Optional: soak rinsed mung dal for 1 hour in cold water before cooking.
Heat a enameled cast iron dutch oven on medium-high heat and dry toast whole spices for 1-2 minutes, stirring with a wooden spoon constantly to keep them from burning. Remove spices from pot and grind them up with a mortar and pestle or spice grinder.
Return pot to medium high heat and sauté onion, carrot and red pepper until slightly browned, about 3-5 minutes.
Stir in minced garlic.
Add grated ginger, turmeric, bay leaves, spice blend, chili, salt and stir everything together.
Then add chopped tomatoes, rinsed and drained dal and 10 cups of water.
Bring pot to a boil, stir and reduce heat to a rolling simmer.

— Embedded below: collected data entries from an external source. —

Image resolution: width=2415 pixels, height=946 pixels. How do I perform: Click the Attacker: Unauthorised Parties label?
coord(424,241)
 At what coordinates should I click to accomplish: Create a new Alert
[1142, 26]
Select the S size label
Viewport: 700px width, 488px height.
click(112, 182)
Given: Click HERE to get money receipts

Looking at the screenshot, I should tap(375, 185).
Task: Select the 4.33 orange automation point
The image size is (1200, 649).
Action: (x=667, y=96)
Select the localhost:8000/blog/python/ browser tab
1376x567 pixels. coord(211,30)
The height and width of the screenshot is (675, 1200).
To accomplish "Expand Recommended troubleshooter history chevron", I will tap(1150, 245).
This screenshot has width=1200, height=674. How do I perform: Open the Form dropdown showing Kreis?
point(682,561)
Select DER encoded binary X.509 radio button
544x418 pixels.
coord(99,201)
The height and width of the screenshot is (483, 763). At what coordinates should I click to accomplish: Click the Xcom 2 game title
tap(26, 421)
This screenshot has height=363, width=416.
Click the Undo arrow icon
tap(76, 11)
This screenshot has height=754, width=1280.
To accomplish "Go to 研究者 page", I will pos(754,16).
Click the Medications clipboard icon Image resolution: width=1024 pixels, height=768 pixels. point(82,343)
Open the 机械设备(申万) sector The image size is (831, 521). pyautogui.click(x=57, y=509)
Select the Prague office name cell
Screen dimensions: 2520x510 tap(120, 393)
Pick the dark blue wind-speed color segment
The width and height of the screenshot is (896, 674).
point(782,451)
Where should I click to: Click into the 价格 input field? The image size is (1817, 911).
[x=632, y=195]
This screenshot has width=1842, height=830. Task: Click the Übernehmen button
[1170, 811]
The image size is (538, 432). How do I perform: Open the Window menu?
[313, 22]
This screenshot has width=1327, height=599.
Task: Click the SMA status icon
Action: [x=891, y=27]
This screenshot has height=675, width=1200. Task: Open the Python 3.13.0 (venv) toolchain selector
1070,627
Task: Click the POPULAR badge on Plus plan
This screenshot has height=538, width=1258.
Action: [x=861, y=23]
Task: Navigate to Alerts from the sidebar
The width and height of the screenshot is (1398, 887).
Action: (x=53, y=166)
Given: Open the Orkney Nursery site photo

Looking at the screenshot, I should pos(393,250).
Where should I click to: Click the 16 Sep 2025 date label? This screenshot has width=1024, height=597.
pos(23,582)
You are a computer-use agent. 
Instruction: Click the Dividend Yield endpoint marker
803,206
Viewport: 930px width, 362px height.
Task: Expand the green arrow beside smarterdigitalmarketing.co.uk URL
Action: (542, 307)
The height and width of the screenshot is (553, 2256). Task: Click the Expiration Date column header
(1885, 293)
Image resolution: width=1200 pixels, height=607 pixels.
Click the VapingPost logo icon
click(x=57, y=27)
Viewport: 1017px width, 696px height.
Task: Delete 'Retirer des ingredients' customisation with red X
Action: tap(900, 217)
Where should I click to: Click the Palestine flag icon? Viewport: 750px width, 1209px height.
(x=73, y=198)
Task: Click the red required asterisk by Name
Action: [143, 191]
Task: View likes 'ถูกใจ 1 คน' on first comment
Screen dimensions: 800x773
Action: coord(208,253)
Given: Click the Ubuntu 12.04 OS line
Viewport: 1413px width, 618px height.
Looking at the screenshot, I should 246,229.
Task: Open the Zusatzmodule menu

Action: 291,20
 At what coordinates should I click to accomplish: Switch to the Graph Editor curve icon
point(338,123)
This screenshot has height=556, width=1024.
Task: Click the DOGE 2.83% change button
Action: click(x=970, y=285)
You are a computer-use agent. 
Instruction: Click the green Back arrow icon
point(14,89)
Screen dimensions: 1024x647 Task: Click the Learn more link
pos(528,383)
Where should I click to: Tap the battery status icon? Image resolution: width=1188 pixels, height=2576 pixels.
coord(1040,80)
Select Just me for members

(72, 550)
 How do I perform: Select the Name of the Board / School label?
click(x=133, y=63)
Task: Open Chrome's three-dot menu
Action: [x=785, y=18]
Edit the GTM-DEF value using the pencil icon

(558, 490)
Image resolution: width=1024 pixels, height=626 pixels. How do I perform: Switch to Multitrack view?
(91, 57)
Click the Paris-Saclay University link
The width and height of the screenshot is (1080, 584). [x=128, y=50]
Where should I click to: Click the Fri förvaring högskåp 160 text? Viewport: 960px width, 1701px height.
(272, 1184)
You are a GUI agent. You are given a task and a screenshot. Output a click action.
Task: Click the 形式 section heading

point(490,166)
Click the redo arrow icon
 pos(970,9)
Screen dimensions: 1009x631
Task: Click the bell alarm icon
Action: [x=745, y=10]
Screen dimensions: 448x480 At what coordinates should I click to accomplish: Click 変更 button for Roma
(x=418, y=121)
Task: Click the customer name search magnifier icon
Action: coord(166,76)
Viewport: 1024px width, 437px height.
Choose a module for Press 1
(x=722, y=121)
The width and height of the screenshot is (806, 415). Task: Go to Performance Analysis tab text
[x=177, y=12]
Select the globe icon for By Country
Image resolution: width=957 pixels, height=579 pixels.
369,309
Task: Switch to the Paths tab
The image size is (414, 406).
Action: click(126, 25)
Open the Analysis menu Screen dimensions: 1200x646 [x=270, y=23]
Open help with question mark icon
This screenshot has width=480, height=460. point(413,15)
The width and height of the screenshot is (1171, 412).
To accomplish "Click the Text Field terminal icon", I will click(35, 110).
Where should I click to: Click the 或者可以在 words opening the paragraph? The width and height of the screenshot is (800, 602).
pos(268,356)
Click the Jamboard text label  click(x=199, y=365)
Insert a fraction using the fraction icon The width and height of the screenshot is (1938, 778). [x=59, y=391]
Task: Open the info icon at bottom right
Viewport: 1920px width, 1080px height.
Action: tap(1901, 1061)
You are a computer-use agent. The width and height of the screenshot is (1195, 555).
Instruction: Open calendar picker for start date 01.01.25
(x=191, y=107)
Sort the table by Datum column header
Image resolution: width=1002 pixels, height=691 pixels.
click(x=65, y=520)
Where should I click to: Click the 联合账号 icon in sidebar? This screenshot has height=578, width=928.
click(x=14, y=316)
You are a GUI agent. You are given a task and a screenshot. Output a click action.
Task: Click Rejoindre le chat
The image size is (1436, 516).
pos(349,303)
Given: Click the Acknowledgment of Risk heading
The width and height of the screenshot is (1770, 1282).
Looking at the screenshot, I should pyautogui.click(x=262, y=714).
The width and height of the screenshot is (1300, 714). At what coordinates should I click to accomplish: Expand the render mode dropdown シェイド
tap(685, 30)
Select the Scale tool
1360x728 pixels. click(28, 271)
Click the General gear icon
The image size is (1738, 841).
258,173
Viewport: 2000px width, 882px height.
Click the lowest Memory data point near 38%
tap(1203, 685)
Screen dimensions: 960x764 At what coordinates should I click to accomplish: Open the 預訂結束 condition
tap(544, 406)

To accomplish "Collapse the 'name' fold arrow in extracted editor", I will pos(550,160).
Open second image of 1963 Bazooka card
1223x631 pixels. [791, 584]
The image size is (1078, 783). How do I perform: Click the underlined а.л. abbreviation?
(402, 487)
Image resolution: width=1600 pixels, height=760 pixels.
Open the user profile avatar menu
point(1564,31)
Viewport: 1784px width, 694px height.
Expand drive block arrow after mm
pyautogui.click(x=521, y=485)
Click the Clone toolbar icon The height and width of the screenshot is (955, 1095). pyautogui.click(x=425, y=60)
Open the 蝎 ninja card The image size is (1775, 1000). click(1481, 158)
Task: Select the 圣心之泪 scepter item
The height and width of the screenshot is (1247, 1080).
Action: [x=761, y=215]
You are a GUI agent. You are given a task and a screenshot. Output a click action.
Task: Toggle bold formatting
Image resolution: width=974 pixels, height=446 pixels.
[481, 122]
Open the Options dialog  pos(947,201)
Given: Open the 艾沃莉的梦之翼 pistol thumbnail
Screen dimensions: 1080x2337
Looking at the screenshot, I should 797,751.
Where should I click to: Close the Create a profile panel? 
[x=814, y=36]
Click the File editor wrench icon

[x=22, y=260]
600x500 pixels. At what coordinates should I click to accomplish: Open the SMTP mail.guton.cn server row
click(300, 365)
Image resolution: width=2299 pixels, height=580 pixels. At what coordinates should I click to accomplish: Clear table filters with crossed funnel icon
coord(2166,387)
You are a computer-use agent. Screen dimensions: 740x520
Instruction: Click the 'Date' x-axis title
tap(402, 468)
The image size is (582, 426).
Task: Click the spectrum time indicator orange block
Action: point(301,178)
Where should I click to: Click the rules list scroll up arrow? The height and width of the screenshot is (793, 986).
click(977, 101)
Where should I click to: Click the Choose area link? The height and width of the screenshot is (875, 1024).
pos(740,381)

Cover with lid slightly cracked to allow steam to release.
Cook until dal is tender, about 20-25 minutes, stirring occasionally. Add more water if it gets too thick, the consistency should be soupy. Lower heat to its lowest setting.
Remove bay leaves.
Ladle half of dal into a blender and purée until smooth. Add puréed dal back to pot and heat back up in necessary. Taste for salt and adjust to your taste. Remove from heat.
Serve over basmati rice and top with coconut milk, fresh cilantro leaves and/or chopped scallions, avocado and lime wedges.